*WHAT YOU WILL DO*.
Find every line below with the string "sándwich" and pick it out.

────────────────────

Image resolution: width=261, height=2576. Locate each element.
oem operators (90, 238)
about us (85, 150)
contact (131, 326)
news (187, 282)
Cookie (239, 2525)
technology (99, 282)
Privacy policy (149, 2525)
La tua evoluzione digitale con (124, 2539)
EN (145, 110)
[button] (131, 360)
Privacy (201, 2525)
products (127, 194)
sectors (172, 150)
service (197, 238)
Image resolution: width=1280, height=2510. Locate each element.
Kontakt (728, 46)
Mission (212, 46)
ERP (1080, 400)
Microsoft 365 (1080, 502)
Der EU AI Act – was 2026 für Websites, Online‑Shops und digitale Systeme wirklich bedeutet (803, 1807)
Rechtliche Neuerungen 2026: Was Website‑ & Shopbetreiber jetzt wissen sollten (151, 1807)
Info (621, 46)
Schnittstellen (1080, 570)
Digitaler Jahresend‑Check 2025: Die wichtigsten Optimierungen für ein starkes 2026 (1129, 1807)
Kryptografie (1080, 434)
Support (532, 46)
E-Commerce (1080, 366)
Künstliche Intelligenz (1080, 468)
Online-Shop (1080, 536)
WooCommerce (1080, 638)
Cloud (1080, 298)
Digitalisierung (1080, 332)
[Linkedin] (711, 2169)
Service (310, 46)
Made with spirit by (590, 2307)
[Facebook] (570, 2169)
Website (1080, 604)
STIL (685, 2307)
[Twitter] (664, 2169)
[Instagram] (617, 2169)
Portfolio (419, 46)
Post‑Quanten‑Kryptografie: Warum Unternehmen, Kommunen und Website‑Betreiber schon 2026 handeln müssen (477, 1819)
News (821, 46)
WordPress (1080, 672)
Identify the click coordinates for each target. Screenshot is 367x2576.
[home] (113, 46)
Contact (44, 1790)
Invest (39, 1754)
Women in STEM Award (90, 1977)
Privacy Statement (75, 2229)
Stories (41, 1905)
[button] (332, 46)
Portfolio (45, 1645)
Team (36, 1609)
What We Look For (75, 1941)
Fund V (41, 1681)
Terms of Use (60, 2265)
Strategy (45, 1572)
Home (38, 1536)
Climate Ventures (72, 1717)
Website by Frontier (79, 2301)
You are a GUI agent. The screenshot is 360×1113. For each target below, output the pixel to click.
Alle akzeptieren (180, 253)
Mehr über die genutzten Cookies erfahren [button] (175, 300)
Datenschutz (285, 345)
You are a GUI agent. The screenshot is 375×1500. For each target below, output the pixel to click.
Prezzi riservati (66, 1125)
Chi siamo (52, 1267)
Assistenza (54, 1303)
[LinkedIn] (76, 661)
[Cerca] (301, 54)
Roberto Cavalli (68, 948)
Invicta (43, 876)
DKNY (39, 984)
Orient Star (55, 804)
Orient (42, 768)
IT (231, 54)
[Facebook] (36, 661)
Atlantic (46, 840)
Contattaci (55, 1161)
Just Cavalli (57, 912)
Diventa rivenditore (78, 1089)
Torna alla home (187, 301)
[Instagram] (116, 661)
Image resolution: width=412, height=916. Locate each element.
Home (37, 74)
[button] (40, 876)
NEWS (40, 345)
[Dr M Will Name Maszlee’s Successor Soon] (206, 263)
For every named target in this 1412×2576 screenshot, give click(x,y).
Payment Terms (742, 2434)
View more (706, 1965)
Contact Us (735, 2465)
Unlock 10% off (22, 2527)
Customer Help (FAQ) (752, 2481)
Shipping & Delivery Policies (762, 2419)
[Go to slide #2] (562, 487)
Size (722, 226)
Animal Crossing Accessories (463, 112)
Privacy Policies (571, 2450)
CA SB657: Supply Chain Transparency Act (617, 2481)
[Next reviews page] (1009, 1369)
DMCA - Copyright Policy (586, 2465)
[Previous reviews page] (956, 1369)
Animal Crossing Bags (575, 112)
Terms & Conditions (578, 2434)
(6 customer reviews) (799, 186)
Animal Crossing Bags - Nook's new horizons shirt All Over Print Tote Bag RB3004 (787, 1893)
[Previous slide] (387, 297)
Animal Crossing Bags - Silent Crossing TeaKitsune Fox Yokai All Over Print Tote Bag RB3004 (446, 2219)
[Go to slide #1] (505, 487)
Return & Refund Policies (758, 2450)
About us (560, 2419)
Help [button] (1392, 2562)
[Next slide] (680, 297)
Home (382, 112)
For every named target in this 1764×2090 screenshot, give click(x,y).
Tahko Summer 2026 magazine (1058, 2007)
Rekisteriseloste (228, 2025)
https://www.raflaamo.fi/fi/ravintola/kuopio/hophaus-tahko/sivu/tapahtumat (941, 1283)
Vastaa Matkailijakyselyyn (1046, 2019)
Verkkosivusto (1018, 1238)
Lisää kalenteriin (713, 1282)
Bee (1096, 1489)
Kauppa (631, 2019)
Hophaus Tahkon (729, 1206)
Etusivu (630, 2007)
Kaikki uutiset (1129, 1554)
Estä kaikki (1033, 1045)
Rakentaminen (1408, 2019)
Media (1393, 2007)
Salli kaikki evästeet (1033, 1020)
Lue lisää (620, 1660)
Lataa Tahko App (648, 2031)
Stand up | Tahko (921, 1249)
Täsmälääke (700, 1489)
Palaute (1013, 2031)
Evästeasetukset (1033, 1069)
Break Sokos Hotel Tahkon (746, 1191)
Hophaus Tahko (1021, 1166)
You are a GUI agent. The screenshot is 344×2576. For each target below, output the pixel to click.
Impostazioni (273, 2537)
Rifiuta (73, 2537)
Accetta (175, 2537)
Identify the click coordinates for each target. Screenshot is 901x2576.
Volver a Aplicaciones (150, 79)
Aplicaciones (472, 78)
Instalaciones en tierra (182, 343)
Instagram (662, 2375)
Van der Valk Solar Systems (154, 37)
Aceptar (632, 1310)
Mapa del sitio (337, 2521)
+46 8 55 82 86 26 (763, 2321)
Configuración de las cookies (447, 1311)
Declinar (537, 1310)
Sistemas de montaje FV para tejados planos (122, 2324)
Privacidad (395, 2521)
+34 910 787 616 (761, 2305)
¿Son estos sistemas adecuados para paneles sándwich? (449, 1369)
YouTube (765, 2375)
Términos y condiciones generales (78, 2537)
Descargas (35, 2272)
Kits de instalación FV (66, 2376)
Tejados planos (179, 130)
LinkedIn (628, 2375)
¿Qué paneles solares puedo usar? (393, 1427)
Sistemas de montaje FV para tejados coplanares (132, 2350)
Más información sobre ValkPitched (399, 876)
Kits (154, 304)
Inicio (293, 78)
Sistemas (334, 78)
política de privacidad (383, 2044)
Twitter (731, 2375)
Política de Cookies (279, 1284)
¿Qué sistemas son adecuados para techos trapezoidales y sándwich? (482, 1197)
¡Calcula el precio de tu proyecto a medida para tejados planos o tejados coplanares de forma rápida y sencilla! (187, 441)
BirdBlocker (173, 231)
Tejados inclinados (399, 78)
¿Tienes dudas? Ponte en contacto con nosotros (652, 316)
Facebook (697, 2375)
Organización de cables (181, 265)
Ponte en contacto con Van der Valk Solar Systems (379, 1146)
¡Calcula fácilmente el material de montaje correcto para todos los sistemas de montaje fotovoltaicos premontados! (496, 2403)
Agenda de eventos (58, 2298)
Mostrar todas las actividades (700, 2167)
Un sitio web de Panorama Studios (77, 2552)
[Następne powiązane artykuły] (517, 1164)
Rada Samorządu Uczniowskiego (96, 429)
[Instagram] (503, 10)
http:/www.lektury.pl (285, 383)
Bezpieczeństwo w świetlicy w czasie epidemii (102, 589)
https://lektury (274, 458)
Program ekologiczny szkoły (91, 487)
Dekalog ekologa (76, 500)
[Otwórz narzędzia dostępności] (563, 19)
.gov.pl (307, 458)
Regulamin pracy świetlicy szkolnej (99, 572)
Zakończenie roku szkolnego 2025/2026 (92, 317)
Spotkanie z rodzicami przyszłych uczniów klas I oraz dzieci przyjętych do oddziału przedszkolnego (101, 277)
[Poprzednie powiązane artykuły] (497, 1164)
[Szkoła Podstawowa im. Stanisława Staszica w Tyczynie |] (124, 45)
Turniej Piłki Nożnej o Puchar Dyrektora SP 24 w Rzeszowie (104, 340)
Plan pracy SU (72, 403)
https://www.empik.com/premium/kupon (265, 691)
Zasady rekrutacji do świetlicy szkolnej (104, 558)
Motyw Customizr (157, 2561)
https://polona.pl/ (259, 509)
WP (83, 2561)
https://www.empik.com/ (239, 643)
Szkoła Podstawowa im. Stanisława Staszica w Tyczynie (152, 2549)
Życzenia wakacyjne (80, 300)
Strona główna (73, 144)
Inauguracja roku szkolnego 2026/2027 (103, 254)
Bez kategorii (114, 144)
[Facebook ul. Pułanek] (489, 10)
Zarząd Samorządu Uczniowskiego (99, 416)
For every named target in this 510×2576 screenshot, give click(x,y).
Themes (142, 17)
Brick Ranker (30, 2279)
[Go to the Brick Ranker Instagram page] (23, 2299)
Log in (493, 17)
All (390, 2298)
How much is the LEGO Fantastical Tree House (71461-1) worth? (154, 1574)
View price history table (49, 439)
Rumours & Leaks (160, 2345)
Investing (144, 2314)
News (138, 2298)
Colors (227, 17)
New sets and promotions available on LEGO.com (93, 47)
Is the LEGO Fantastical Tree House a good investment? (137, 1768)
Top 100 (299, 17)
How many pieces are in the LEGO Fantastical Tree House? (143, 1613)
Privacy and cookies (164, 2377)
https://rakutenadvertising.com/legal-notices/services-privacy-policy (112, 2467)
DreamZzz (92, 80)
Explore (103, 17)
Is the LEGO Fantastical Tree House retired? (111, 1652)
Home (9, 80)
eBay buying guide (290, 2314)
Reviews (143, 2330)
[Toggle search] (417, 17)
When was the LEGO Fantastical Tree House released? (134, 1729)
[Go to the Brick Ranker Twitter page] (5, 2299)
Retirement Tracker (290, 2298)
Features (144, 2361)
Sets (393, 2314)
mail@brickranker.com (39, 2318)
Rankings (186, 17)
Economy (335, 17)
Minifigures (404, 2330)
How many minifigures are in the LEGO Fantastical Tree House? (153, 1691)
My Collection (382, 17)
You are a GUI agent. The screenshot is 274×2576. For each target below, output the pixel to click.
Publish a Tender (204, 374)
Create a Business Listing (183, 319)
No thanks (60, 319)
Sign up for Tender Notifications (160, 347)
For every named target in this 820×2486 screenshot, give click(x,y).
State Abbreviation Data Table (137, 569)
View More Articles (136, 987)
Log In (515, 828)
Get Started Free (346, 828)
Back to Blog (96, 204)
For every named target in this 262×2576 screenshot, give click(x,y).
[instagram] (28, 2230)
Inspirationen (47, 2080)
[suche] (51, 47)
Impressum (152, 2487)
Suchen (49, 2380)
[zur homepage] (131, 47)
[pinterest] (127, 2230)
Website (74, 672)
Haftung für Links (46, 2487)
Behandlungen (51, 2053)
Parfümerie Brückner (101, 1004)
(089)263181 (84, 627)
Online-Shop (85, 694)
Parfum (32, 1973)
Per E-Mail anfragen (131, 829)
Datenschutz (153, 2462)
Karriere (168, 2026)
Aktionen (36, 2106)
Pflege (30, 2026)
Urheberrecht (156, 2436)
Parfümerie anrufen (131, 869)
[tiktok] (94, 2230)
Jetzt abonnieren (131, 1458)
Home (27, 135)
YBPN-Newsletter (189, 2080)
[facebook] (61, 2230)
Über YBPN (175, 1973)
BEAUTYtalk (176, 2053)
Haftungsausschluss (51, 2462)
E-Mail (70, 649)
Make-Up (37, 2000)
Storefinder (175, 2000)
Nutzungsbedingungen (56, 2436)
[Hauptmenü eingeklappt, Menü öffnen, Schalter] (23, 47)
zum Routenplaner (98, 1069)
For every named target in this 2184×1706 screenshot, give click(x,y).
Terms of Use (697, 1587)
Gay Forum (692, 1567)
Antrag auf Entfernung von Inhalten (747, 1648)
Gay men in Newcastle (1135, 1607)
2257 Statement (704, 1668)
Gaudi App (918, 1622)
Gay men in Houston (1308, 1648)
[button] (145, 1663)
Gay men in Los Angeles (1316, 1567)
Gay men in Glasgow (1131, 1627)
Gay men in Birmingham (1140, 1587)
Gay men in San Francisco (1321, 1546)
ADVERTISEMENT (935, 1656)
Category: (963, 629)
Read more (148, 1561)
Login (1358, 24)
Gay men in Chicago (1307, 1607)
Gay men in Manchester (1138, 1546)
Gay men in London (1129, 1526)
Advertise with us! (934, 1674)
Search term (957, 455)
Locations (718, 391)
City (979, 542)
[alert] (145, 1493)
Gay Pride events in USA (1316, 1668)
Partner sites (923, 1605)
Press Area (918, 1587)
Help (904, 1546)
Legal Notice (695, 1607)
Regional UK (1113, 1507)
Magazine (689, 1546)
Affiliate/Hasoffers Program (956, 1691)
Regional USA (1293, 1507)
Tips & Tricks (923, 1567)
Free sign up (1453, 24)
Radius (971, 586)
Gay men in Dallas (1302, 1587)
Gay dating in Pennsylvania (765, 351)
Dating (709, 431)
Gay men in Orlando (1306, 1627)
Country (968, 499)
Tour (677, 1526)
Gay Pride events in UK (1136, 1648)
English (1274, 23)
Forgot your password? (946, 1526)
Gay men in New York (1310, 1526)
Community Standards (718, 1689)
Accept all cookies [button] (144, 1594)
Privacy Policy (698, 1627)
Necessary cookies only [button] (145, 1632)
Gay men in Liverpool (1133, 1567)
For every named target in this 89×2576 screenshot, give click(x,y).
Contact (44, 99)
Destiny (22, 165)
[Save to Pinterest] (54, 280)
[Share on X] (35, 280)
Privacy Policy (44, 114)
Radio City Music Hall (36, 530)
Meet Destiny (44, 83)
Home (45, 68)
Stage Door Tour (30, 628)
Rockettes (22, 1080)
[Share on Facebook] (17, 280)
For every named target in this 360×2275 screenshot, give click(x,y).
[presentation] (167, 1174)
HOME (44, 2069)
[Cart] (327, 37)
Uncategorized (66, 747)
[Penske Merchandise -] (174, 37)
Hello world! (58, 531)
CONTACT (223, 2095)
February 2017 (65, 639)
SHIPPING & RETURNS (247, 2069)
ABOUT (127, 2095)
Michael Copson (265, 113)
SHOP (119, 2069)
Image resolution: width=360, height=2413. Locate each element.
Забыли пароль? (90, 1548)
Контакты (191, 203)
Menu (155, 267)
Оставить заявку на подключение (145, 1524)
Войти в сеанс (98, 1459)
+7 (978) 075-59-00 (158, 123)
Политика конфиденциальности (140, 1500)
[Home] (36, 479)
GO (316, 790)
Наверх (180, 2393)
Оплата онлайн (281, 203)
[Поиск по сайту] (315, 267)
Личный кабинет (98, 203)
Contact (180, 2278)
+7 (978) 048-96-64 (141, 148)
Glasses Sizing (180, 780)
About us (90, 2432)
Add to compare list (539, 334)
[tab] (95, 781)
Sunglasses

────────────────────

*TASK RESPONSE*.
¿Son estos sistemas adecuados para paneles sándwich? (449, 1369)
¿Qué sistemas son adecuados para techos trapezoidales y sándwich? (482, 1197)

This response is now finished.